[Set exercise]: Output as a JSON list of strings the items from the line with "The image size is (627, 388)." to the line with "tap(1056, 25)", one string per line and blank lines omitted.

BEGIN Task data

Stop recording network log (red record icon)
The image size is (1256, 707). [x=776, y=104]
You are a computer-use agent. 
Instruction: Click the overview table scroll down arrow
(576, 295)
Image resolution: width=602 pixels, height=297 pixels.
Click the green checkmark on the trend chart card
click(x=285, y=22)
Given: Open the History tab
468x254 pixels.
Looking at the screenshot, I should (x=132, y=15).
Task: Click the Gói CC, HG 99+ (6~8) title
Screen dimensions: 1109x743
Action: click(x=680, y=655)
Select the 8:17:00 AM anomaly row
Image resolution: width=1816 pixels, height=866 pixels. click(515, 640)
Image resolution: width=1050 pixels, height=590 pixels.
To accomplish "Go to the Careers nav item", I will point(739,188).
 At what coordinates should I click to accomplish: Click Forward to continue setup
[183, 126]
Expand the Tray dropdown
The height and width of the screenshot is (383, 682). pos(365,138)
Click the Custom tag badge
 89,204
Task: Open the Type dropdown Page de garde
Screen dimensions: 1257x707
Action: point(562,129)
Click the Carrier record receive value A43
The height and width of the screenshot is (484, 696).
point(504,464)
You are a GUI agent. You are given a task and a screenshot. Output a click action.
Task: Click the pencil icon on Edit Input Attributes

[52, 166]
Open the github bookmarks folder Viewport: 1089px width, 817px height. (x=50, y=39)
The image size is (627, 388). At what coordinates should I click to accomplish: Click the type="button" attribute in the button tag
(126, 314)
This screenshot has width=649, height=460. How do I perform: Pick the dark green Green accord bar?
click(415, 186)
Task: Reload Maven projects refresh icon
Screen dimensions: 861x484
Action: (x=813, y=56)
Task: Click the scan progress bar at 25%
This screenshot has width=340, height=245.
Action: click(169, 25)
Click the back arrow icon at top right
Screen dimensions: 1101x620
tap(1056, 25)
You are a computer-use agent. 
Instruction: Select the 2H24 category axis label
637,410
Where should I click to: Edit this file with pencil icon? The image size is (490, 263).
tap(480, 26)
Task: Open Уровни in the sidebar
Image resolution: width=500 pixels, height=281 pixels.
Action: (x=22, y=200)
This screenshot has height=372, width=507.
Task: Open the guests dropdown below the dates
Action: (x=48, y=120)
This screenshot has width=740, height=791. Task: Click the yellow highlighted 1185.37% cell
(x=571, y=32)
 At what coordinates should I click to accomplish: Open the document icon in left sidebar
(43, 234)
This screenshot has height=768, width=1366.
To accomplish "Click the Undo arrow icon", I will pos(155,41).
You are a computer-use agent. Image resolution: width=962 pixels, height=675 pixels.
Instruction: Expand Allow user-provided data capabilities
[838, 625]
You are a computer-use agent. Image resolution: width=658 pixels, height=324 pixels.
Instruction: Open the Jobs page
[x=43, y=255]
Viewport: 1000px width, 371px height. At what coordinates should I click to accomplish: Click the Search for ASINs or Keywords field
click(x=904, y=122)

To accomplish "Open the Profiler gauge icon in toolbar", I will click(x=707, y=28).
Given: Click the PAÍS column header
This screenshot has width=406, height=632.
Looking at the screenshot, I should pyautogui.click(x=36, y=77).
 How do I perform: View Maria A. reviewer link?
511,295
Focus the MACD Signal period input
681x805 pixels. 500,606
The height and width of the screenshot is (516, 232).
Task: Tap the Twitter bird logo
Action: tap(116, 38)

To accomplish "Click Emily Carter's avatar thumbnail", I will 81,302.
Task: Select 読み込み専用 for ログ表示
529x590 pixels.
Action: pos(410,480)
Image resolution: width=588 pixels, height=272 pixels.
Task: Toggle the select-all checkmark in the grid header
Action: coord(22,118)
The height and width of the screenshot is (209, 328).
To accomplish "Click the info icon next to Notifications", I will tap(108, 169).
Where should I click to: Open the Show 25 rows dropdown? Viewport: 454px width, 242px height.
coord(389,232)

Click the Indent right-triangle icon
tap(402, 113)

END Task data

[Answer to this problem]:
[
  "The image size is (627, 388). At what coordinates should I click to accomplish: Click the type=\"button\" attribute in the button tag",
  "(126, 314)",
  "This screenshot has width=649, height=460. How do I perform: Pick the dark green Green accord bar?",
  "click(415, 186)",
  "Task: Reload Maven projects refresh icon",
  "Screen dimensions: 861x484",
  "Action: (x=813, y=56)",
  "Task: Click the scan progress bar at 25%",
  "This screenshot has width=340, height=245.",
  "Action: click(169, 25)",
  "Click the back arrow icon at top right",
  "Screen dimensions: 1101x620",
  "tap(1056, 25)"
]